**PAGE TEXT**:
## Start
Watchmen

Posted by: Loren Coleman on March 6th, 2009

Yes, 03.06.09 has arrived. I have seen the film (updated at the end, here).

Quis custodiet ipsos custodes? (“Who watches the watchmen?”) ~ Roman poet Juvenal

As I penned earlier this year, with signs of the second Great Depression nipping at our frosty heels, and all indicators pointing to motion pictures being a badly needed form of escapism during these times, I anticipate that 2009 shall be a big film year.

(This 03.01.09 photograph of me, taken by Bob Rickard of Fortean Times, in London, is purely by coincidence, as far as the framing here. The above Watchmen photo was undiscovered until today.)

Now the day has come for one of the year’s blockbusters to open.

The most successful films during the 1930s and early 1940s spilled over into the kinds we love, and these include all the varieties of cryptozoological and cryptocinema types.
## End
**GIVEN MATERIAL**:
## Start
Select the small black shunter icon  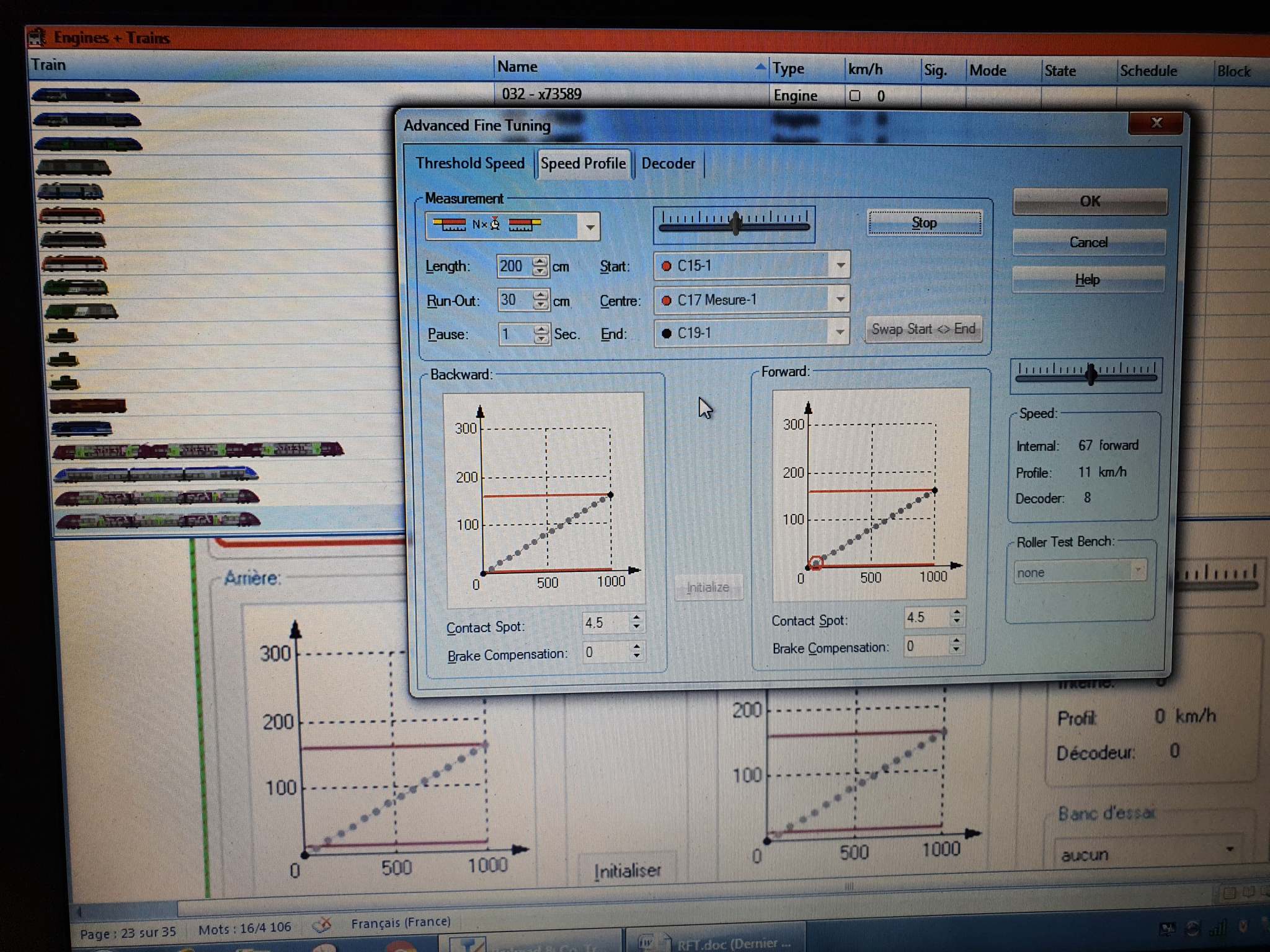(x=62, y=337)
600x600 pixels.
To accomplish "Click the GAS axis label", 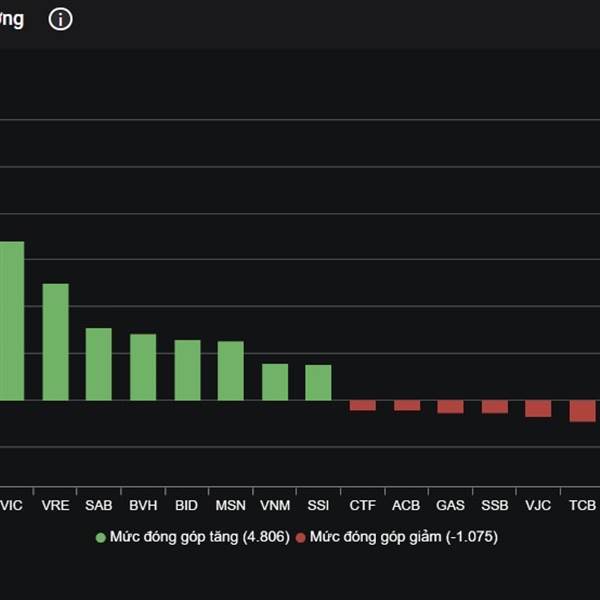I will pyautogui.click(x=450, y=506).
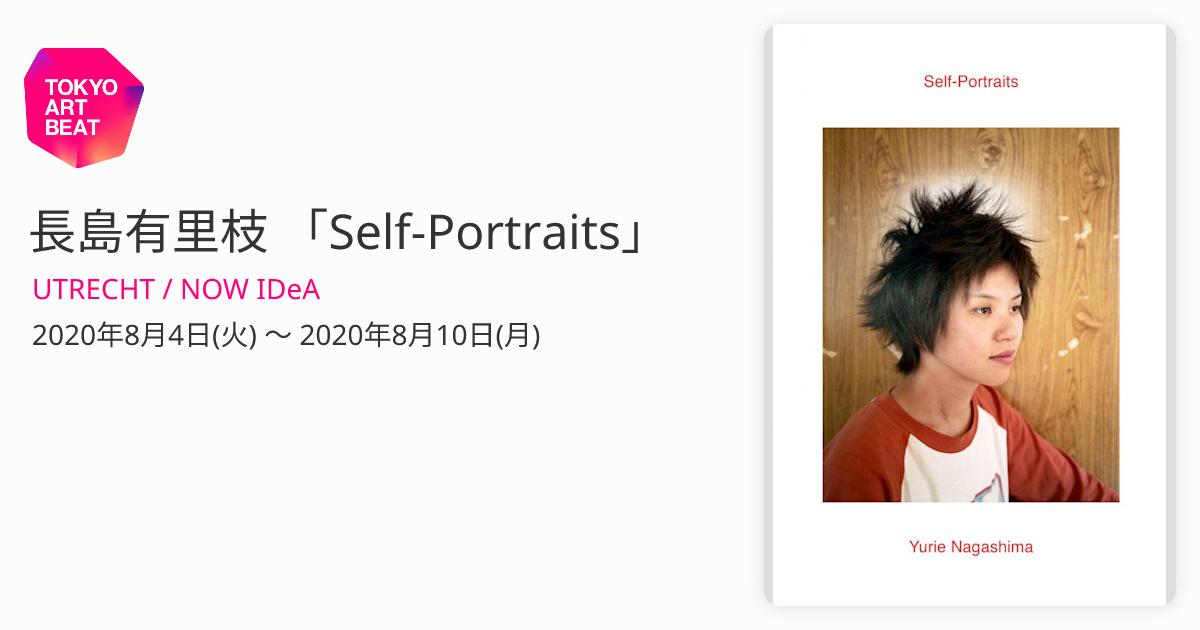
## End
**EXERCISE INSTRUCTIONS**: Can you pick up the Watchmen film post after its final sentence and keep it going?

**WRITTEN ANSWER**:
Watchmen: Scheduled, famously, for 03.06.09 (clever), this cryptopolitical more than cryptozoo film will follow in the successful wake of the visually beautiful 300 (which is a “character” in Peyton Reed’s Yes Man, please note).

Alan Moore’s graphic novel is called the “Citizen Kane of Comics,” and thus great expectations proceed this movie.

Any storyline that has a caped anti-hero named Mothman (Nite Owl II is shown above) in it is well-worth our attention. (It seems like such a long time since The Mothman Prophecies was released, in 2002.)

Look for Watchmen to be big, really big box office.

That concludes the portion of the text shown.